Die Wahlbeobachtungsmission der Organisation für Sicherheit und Zusammenarbeit in Europa (OSZE) empfiehlt Estland, bei der Stimmabgabe über Internet in Zukunft vermehrt Sicherheitsvorkehrungen zu treffen. Estland hatte bei den jüngsten Parlamentswahlen im März 2007 hatte eine Vorreiterrolle für Europa übernommen. Erstmals durften alle Wahlberechtigten ihre Stimme per e-Voting abgeben. "Wir beziehen uns nicht auf konkrete Rechtsverletzungen oder Manipulationen", versicherte die Sprecherin des Büros für demokratische Institutionen und Menschenrechte (ODHIR), Urdur Gunnarsdottir, am Dienstag gegenüber der APA.

"Die Internetwahl bietet keine absolut transparenten Zählverfahren"

Der Bericht vom 28. Juni rät Estland zu "gesetzlichen Grundlagen" für sein e-Voting-System sowie für die Stimmenauszählung. "Die Internetwahl bietet keine absolut transparenten Zählverfahren", heißt es in dem Bericht. Er hält auch fest, dass das System "umfassender hätte vorbereitet werden können". Die Empfehlungen der Beobachtermission beziehen sich laut Gunnarsdottir aber auf die generellen Risiken bei der Online-Wahl und nicht auf bestimmte Verdachtsmomente bei der estnischen Wahl. "Wenn man e-voting hat, besteht einfach das Risiko von externen Angriffen und internen Rechtsverletzungen", erklärte Gunnarsdottir. Schwierig zu beobachten sei auch die geheime Abgabe der Stimme.

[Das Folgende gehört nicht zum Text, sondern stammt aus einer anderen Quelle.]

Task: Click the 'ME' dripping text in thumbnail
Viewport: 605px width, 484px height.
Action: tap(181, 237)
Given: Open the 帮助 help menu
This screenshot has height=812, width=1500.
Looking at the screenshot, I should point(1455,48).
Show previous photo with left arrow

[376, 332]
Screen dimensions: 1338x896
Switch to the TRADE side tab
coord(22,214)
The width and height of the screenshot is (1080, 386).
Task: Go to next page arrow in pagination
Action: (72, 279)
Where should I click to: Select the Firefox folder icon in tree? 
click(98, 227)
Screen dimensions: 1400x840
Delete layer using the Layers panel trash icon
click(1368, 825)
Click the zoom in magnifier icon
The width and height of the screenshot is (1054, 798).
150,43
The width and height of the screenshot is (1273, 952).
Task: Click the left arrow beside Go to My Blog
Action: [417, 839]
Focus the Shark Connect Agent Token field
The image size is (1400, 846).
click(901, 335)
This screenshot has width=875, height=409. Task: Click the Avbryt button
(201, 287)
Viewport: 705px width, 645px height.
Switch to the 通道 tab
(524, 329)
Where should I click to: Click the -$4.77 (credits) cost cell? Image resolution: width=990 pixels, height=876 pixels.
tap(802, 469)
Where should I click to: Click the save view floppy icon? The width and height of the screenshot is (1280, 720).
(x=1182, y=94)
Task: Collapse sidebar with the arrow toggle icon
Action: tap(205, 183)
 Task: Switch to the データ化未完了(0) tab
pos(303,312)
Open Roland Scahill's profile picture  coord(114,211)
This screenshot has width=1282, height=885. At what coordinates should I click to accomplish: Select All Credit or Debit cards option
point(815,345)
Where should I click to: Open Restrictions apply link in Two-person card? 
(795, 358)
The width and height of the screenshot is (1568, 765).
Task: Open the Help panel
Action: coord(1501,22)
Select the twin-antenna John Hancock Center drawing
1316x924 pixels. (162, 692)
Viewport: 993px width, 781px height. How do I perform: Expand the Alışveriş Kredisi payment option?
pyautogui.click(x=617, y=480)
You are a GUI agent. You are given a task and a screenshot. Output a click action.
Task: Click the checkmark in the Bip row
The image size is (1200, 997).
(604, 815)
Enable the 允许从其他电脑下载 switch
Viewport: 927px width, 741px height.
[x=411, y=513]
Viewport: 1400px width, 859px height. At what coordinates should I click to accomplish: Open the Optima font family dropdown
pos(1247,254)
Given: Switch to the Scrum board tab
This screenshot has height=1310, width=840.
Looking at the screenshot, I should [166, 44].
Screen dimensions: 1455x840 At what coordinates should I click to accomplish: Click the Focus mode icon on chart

Grundsätzlich beurteilt ODHIR den Urnengang im März 2007, einschließlich der Internetwahl, positiv. Die Sicherheitsstandards der Online-Wahl ließen sich allerdings schwer vergleichen, so Gunnarsdottir: "So umfassend wurde e-voting bisher in keinem anderen OSZE-Staat eingesetzt." Auch die Schweiz steckt noch in der Pilotphase; sie wollte auf diesem Gebiet federführend sein.

Im März 2007 durften die estnischen Wahlberechtigten ihre Stimme schon vor der dem Wahltag über das Internet abgeben. 5,4 Prozent der 900.000 Wähler machten davon Gebrauch. Sie konnten ihre Wahl später verändern oder sogar annullieren, indem sie doch in der Wahlurne ein Kreuz auf dem Stimmzettel machten. Vor allem Männer unter 29 fanden die elektronische Stimmabgabe attraktiv; dennoch blieb die Wahlbeteiligung mit rund 51 Prozent niedrig. E-voting-Befürworter führen oft ins Feld, dass diese Methode auch notorische Nicht-Wähler sowie junge, Internet-affine Menschen zu Wählern machen könne.

2003

Schon 2003 nahm Estland das Projekt e-voting in Angriff. 2005 konnte erstmals die Stimme online abgegeben werden - bei Lokalwahlen. In Österreich hält der Organisator einer e-voting-Konferenz 2006, Robert Kimmer, die Verwirklichung von e-voting über das Internet in der nächsten Legislaturperiode zumindest "technisch für machbar". "Vertrauen ist gut, aber Kontrolle durch Wahlbeobachtung ist das Wichtigste", betont auch er.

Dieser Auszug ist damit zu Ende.